#### [Your instructions]
Copy, from the entries below, each line in which the string "pixels" appears.

#### [Records provided]
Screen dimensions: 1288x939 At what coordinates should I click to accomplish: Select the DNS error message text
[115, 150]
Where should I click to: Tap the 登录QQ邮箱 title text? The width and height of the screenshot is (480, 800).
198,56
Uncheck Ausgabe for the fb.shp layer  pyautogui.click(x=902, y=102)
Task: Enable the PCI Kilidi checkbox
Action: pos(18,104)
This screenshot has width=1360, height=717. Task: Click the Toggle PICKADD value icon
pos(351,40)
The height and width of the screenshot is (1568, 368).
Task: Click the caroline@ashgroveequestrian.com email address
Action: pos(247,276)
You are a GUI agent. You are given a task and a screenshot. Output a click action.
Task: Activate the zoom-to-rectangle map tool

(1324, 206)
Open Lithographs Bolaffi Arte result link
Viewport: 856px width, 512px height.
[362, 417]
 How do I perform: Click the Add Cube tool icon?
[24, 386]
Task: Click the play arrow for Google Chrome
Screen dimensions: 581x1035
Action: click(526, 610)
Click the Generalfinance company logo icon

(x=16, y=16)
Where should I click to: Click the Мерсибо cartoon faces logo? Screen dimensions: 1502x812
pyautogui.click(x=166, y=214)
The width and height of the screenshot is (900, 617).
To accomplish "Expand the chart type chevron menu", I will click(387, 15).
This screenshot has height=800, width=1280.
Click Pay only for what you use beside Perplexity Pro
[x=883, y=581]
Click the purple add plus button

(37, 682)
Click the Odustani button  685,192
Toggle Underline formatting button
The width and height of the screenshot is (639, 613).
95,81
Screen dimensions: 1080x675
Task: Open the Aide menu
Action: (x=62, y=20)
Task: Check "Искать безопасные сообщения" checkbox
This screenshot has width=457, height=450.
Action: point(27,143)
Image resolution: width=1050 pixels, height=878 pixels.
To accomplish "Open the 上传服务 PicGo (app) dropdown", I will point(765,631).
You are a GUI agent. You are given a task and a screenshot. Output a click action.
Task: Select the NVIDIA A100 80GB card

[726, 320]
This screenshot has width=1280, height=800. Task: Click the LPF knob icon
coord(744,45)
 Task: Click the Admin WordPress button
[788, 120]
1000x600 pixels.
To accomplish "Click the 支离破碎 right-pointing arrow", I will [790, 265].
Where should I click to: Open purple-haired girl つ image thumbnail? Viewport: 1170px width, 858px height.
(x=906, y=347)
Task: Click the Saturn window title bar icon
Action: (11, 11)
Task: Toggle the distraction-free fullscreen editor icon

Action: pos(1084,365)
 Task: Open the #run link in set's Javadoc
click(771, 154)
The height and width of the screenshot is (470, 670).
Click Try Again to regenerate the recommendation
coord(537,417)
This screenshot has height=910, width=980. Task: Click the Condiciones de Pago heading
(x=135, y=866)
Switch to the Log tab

#### [Result for this exercise]
Image resolution: width=1050 pixels, height=878 pixels.
1000x600 pixels.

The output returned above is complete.